In a column for American Spectator, Meckler — a co-founder of Tea Party Patriots — claimed that the staunchly pro-life Schlafly “stands firmly with Roe v. Wade justice” simply because she opposed a constitutional convention. “Sadly, Phyllis Schlafly stands almost alone on the fringe of conservatism, with no significant support from legitimate scholars or notable commentators, clutching feebly to a letter written in the 1970s by liberal activist Chief Justice Warren Burger.” The December 16 column was full of satire implying that because of her opposition to a constitutional convention, Schlafly had become senile in recent years.

More recently, on January 17, Meckler unloaded on The New American's Joe Wolverton with “LOL” — laughing out loud — in the title. The column likewise criticized Wolverton's scholarly skepticism of a constitutional convention with ridicule. While condemning “Joe's condescending and arrogant attitude,” so-called, toward proponents of a constitutional convention, Meckler engaged in his own condescending remarks. “I'm not sure what else to say about the bizarre and irrational ramblings of Joe Wolverton,” Meckler wrote, putting Wolverton's law credentials "J.D." in quotation marks, implying his law degree from Tennessee's University of Memphis was somehow not legitimate. Meckler then added: “I'll do my best in this short post to suppress my laughter (but not the mockery).” Meckler's article was notable in that he failed to argue down a single one of Wolverton's points; in fact, he didn't offer any evidence at all that Wolverton was mistaken in his claims.

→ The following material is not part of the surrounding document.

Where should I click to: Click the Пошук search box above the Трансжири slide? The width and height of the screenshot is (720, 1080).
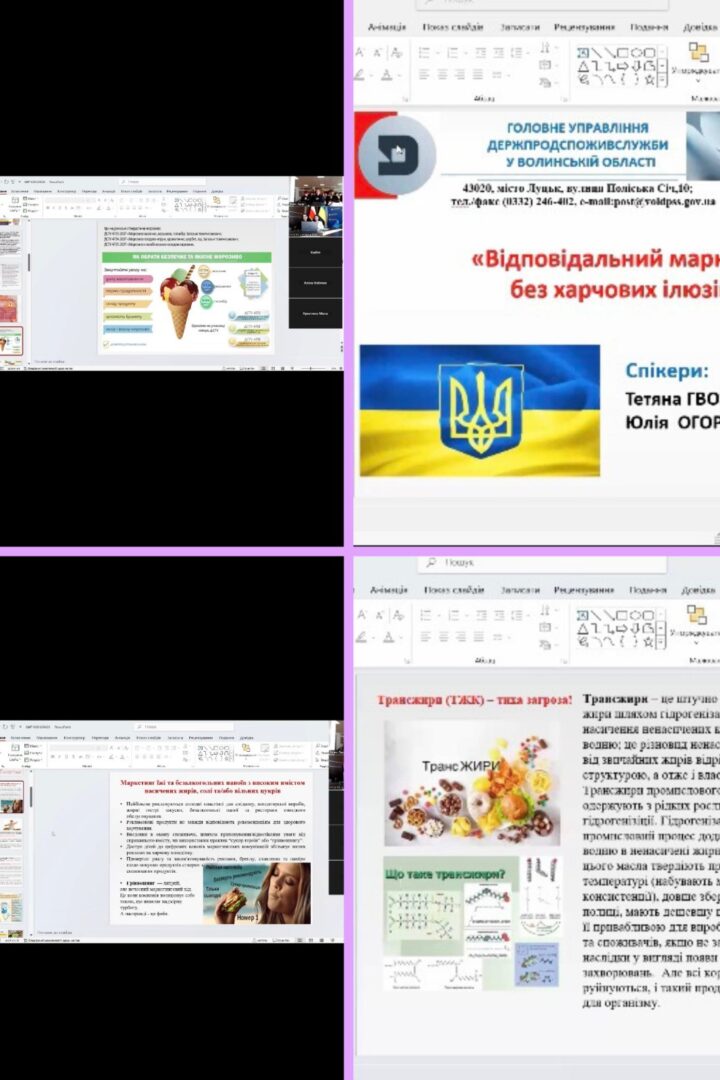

(The reader can judge whether Wolverton's initial column was “condescending and arrogant” by reading it here.)

Meckler is not new to this reporter. I met him once at a Harvard convention I attended in 2011 as a reporter for The New American magazine. There I met the organizer of the conference, leftist Harvard Professor Laurence Lessig, who was trying to forge a Left-Right alliance with the Tea Party over the issue of a constitutional amendment to overturn the Supreme Court's Citizens United decision that affirmed corporations as persons with legal rights of freedom of speech. In attendance at Lessig's confab were dozens of leftist groups: the Coffee Party (a Left alternative to the Tea Party), and various Naderite organizations. Mark Meckler attended that conference as a representative and co-founder of the Tea Party Patriots. Also attending Lessig's conference was constitutional convention advocate Nick Dranias of the Goldwater Institute. 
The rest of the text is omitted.